*YOUR TASKS*:
(a) Summarize the text on courage in two sentences.
(b) Reproduce the text on courage word for word, starting at "Gibert’s followers then" and ending at "and quivering voices).".

*** Opening EXTRACTED TEXT ***

Gibert’s followers then shared their own stories of personal bravery in the comments. Deciding to quit chemotherapy, fleeing the war in Iraq, getting help for agoraphobia, burying a child. Her page was filled with extraordinary tales of ordinary people who have acted courageously.
When I was back in the classroom as a teacher, I sought to recognise the emotional and social courage my students displayed too – and there was plenty to acknowledge. There were the kids who stood up to their peers when they didn’t agree with their behaviour, the young people who were managing violence or absent parents within their homes, the teens who built up the nerve to ask their crush to the school formal (despite their trembling hands and quivering voices).
I also told my students stories; tales that featured plucky young people who used their wisdom and wit to conquer dark things. And I encouraged them to write their own courage narratives — to articulate a time when they had stepped up, or taken a risk.

*** Closing EXTRACTED TEXT ***
*** Opening DATA SECTION ***

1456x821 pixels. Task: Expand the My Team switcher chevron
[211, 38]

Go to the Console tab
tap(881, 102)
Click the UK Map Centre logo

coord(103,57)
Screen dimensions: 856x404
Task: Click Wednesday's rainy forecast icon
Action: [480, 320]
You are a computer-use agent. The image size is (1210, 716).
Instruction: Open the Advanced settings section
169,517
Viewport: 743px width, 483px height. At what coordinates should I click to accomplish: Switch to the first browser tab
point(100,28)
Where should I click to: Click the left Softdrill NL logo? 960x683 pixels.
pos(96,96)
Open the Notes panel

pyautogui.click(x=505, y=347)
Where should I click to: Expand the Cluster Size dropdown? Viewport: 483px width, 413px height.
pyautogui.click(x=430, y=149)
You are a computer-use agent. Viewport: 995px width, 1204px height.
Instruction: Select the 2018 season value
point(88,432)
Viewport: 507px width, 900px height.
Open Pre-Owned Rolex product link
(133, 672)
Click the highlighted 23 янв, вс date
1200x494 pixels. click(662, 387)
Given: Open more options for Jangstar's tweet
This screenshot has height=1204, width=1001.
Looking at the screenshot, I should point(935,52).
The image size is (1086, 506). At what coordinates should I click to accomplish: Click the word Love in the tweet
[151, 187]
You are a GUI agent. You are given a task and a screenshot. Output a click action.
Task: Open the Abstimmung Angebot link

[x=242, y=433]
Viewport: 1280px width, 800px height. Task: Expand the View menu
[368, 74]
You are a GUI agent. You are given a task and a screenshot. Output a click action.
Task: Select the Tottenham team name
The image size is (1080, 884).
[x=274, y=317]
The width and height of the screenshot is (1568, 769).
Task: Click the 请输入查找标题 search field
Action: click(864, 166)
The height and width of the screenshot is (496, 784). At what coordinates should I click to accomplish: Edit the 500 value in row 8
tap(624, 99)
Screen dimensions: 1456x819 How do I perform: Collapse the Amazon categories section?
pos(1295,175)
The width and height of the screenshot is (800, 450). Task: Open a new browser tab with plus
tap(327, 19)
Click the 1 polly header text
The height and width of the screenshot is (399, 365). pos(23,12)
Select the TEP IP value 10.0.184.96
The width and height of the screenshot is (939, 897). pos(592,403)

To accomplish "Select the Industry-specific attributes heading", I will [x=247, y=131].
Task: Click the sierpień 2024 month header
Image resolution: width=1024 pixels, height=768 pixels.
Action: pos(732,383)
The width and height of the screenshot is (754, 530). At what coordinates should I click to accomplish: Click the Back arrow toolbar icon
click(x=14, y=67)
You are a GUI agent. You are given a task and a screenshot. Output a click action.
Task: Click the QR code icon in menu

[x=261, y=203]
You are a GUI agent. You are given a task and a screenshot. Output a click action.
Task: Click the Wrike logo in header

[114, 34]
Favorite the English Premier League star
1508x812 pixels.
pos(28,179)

*** Closing DATA SECTION ***

*ANSWER SET*:
(a) Gibert's followers shared their own stories of personal bravery in the comments, filling her page with extraordinary tales of ordinary people who acted courageously. Back in the classroom as a teacher, the writer recognized students' emotional and social courage, told them stories of plucky young people conquering dark things, and encouraged them to write their own courage narratives.

(b)
Gibert’s followers then shared their own stories of personal bravery in the comments. Deciding to quit chemotherapy, fleeing the war in Iraq, getting help for agoraphobia, burying a child. Her page was filled with extraordinary tales of ordinary people who have acted courageously.
When I was back in the classroom as a teacher, I sought to recognise the emotional and social courage my students displayed too – and there was plenty to acknowledge. There were the kids who stood up to their peers when they didn’t agree with their behaviour, the young people who were managing violence or absent parents within their homes, the teens who built up the nerve to ask their crush to the school formal (despite their trembling hands and quivering voices).